Does any one know where I could find a dolly to be used to move package heat pumps?

I have 1 but cannot recall where it came from to save my life.


----------



## linebacker (Jun 18, 2009)

Are you moving it on the ground or on a flat roof?


----------



## adam (May 27, 2010)

ground


----------



## DuMass (Jul 7, 2009)

How large are the packaged units are you talking about? 
Some appliance dollies/trucks can hold up to 700 lbs, is that big enough?
I have one of the types that you can convert from vertical to horizontal with nice pneumatic tires.
It rolls over stone driveways and grass easily and also goes up and down stairs pretty nicely. There is no onboard strap, so I just use a couple of ratcheting nylon web straps to secure the load to it
I think it is the Milwaukee brand the sell at HD or something very similar. Not sure, but I think it is rated for like 500 lbs max.


----------



## wb2 (Sep 25, 2010)

Adam, Do a search on all Terrain Pallet Jack............
I've been looking for the same thing for change-outs.
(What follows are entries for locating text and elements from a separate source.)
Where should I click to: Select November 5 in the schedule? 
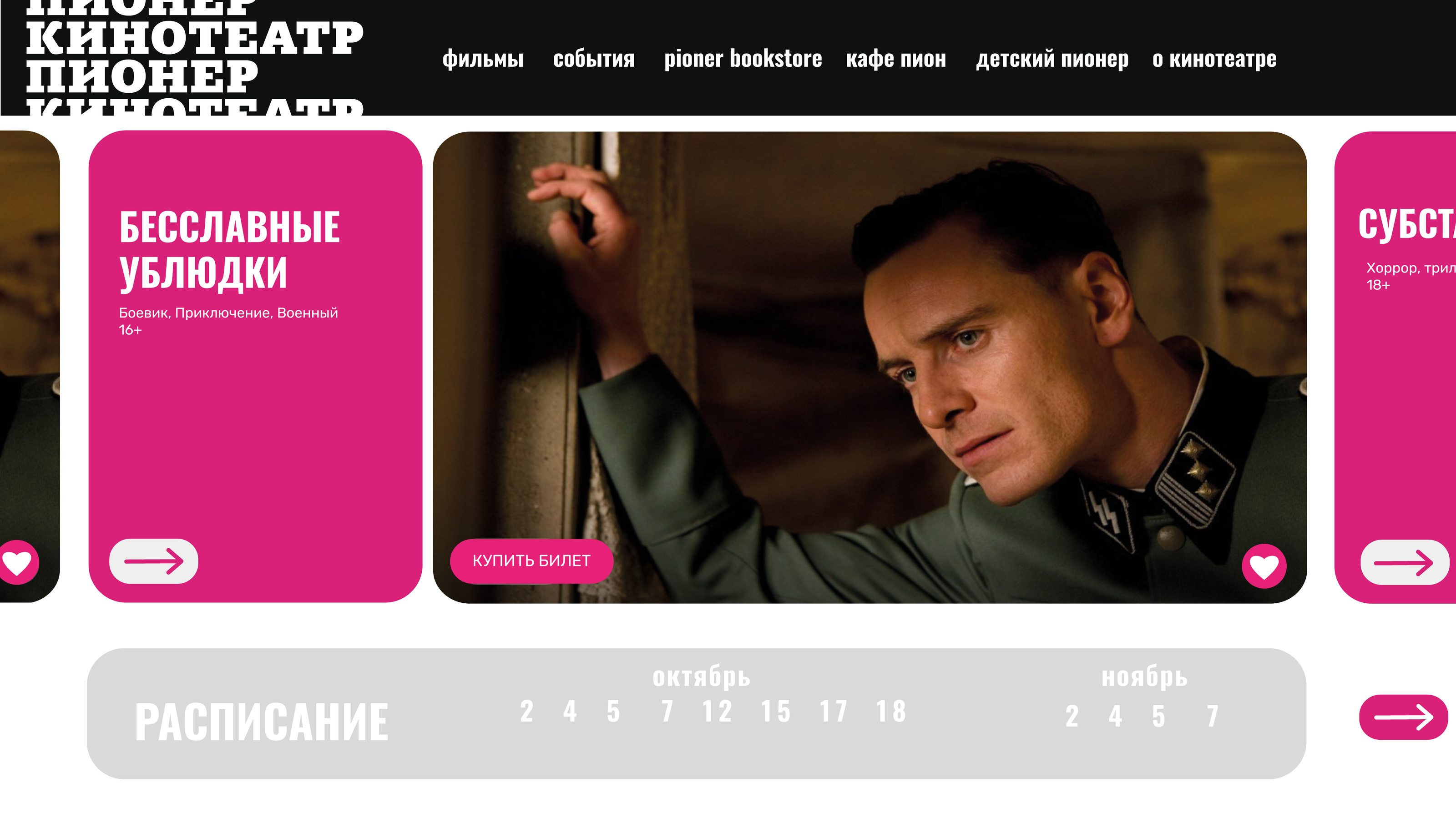pyautogui.click(x=1158, y=716)
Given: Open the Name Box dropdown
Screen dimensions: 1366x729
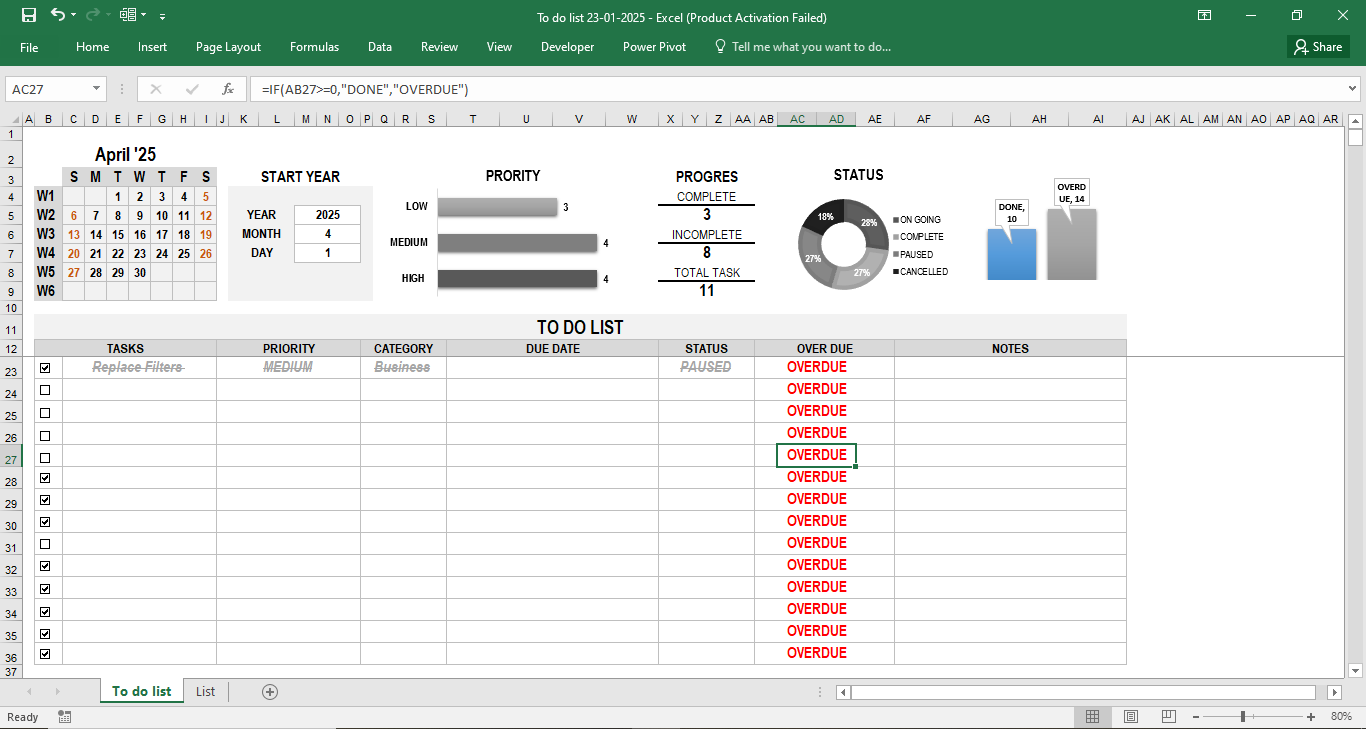Looking at the screenshot, I should coord(98,88).
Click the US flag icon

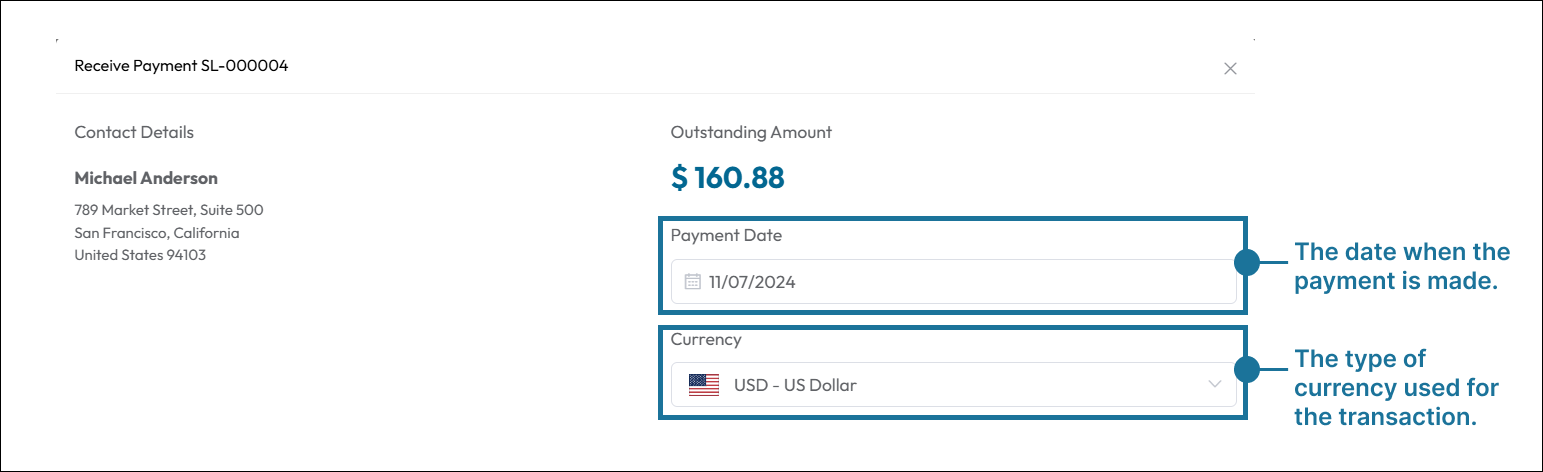click(x=704, y=385)
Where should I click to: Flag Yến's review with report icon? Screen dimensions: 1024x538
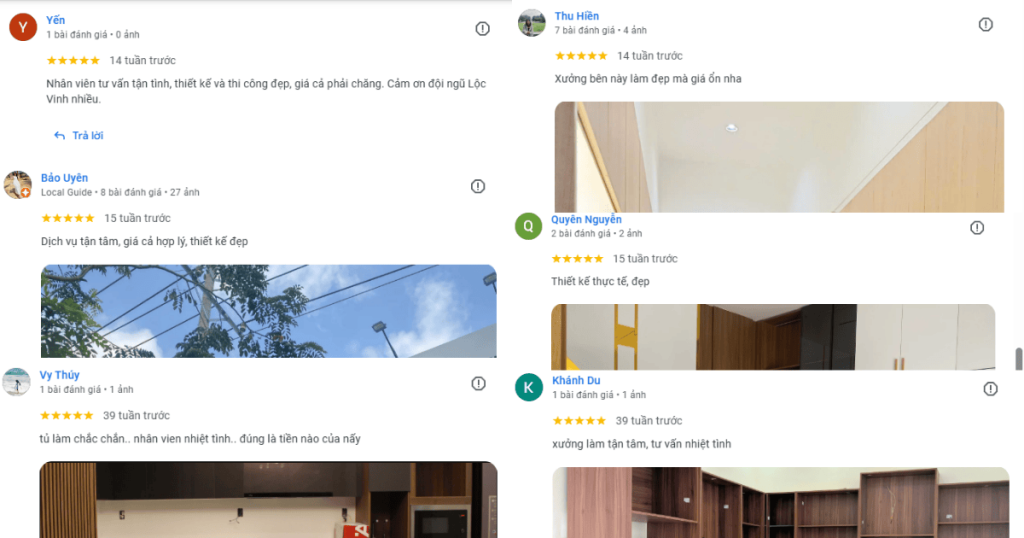[482, 29]
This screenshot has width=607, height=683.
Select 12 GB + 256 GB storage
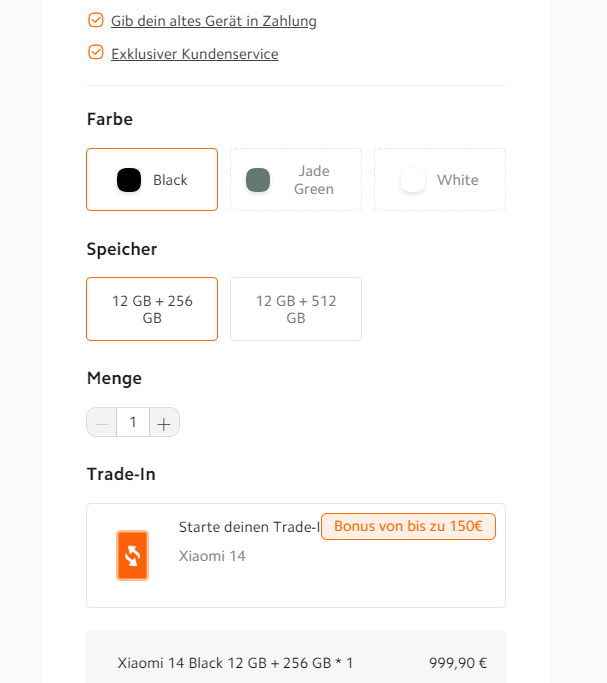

What type of device do you have? Describe it or put up picture. Can you remove a package unit from a trailer by yourself with it?


----------



## HVAC Joe (Sep 24, 2010)

*I got mine here . . .*

FYI: I got mine here . . .
www.globalindustrial.com 
It sounds a lot like what DuMass uses, but I'm at home and can't remember the brand or model.
Anyway . . . check out their site.

_______________

Plumbing Boston is my life's work . . .
avoiding Jersey, where my wives lurk.


----------



## JSWANN (Sep 23, 2011)

*Roof dolly*

Look at the website www.pro-lift.com the best rooftop package unit transport ever.


----------



## mikenew (Oct 10, 2011)

*Where o where*

In Middle Tennesee we had one small manufacturer who ultimately closed up shop but he had made a two wheel, width adjustable to wide enough for the new 5 tons. We had purchased a couple over the life of the company (sometimes they mysteriously dissappear) but I had some plans duplicated by our largest steel fabricator and had some made pretty inexpensive too. Could probably post the plans if you like.


----------



## haleymcadams1 (Sep 5, 2011)

How bout this one:


----------



## mikenew (Oct 10, 2011)

*That's nice*

_That is a great dolly for small appliances but what the original post was about was moving large package unit across a customers yard or a rooftop. Depending on what part of the country you are in and whether or not you do commercial work you may not be familiar with packaged equipment. _


----------



## [email protected] (Feb 19, 2014)

*Plans*

Mike,

How can we get the plans?
We had one of these and it was very handy...however it fell off a trailer on a rural road, and we have not found it.

Thanks,

Joe


----------



## airconexpert (Mar 14, 2016)

It is important to first find out your needs and requirements for it. E.g. what is the appropriate weight you are need it and the size?


----------